→ STORED DATA
◆ ◆ ◆ ◆

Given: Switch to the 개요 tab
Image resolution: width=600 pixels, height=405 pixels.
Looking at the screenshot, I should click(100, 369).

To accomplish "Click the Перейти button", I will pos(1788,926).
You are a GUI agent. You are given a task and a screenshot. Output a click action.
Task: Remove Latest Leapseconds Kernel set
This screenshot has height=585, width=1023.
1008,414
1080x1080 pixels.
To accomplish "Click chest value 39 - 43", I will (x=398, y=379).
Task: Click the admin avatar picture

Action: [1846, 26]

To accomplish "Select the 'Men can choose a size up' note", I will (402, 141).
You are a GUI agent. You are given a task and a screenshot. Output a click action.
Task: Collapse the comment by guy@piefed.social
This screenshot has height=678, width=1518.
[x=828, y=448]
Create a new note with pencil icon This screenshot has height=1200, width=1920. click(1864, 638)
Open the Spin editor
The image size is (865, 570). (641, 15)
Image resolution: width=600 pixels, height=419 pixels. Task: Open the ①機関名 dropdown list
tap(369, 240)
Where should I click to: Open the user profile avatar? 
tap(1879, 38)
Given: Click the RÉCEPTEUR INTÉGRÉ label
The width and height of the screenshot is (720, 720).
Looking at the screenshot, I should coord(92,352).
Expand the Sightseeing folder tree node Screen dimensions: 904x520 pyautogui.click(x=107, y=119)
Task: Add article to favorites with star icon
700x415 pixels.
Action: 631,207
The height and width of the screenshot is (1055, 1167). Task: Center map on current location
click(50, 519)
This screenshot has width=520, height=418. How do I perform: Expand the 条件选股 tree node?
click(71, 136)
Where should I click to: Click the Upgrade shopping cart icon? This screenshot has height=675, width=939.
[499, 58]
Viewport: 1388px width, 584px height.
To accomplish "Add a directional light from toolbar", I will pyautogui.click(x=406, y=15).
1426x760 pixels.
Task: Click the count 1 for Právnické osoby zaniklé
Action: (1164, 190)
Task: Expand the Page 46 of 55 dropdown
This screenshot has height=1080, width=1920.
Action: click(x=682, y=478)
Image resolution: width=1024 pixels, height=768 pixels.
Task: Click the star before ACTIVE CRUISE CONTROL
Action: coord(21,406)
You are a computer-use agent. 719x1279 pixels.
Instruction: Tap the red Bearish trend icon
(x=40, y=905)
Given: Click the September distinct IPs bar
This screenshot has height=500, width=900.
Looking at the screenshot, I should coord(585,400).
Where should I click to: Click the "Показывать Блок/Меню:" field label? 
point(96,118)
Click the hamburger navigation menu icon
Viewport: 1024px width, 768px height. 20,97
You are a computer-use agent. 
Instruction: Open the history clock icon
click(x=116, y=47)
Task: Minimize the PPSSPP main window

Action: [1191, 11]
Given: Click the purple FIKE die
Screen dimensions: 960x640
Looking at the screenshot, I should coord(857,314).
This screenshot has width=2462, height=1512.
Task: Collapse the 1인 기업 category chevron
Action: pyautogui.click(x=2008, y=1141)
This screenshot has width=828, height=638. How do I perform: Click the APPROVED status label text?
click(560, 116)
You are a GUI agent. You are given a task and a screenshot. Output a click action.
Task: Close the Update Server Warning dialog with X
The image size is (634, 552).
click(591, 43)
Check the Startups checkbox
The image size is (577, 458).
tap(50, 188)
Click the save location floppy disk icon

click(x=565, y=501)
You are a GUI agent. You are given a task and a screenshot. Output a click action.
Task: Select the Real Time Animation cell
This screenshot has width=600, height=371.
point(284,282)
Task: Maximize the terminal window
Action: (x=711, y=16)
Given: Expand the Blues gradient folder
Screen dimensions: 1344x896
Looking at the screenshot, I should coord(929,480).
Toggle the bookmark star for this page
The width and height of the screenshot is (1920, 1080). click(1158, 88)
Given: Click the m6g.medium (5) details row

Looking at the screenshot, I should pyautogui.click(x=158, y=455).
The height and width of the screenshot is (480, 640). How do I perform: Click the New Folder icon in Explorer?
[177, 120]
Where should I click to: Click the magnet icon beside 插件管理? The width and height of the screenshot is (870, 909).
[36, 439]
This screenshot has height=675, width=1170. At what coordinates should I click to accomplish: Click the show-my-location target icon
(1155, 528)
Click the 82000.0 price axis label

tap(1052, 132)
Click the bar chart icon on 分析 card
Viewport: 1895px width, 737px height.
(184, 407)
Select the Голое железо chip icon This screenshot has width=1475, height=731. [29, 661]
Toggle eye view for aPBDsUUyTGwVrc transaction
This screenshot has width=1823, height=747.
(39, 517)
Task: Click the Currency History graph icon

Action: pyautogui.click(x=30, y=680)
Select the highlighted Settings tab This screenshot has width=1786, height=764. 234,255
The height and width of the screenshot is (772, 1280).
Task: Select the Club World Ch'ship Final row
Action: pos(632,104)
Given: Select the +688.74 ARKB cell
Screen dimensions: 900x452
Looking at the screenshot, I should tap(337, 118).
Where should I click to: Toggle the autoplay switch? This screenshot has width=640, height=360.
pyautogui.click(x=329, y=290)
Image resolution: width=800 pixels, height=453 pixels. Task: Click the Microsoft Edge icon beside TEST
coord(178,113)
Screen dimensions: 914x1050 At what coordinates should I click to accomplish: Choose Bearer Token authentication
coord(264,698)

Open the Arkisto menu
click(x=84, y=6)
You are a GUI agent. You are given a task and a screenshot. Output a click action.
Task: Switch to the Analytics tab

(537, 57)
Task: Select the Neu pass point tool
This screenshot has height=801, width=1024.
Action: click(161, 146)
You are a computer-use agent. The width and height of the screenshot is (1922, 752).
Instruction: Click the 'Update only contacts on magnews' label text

◆ ◆ ◆ ◆

→ WRITTEN INSTRUCTION
Convert the rows from the line containing "Viewport: 1388px width, 584px height." through the line containing "click(591, 43)", both ends included, into a numbered list without blank lines.

→ REPLY TO THE EXERCISE
1. Viewport: 1388px width, 584px height.
2. To accomplish "Add a directional light from toolbar", I will pyautogui.click(x=406, y=15).
3. 1426x760 pixels.
4. Task: Click the count 1 for Právnické osoby zaniklé
5. Action: (1164, 190)
6. Task: Expand the Page 46 of 55 dropdown
7. This screenshot has height=1080, width=1920.
8. Action: click(x=682, y=478)
9. Image resolution: width=1024 pixels, height=768 pixels.
10. Task: Click the star before ACTIVE CRUISE CONTROL
11. Action: coord(21,406)
12. You are a computer-use agent. 719x1279 pixels.
13. Instruction: Tap the red Bearish trend icon
14. (x=40, y=905)
15. Given: Click the September distinct IPs bar
16. This screenshot has height=500, width=900.
17. Looking at the screenshot, I should coord(585,400).
18. Where should I click to: Click the "Показывать Блок/Меню:" field label? 
19. point(96,118)
20. Click the hamburger navigation menu icon
21. Viewport: 1024px width, 768px height. 20,97
22. You are a computer-use agent. 
23. Instruction: Open the history clock icon
24. click(x=116, y=47)
25. Task: Minimize the PPSSPP main window
26. Action: [1191, 11]
27. Given: Click the purple FIKE die
28. Screen dimensions: 960x640
29. Looking at the screenshot, I should coord(857,314).
30. This screenshot has width=2462, height=1512.
31. Task: Collapse the 1인 기업 category chevron
32. Action: pyautogui.click(x=2008, y=1141)
33. This screenshot has width=828, height=638. How do I perform: Click the APPROVED status label text?
34. click(560, 116)
35. You are a GUI agent. You are given a task and a screenshot. Output a click action.
36. Task: Close the Update Server Warning dialog with X
37. The image size is (634, 552).
38. click(591, 43)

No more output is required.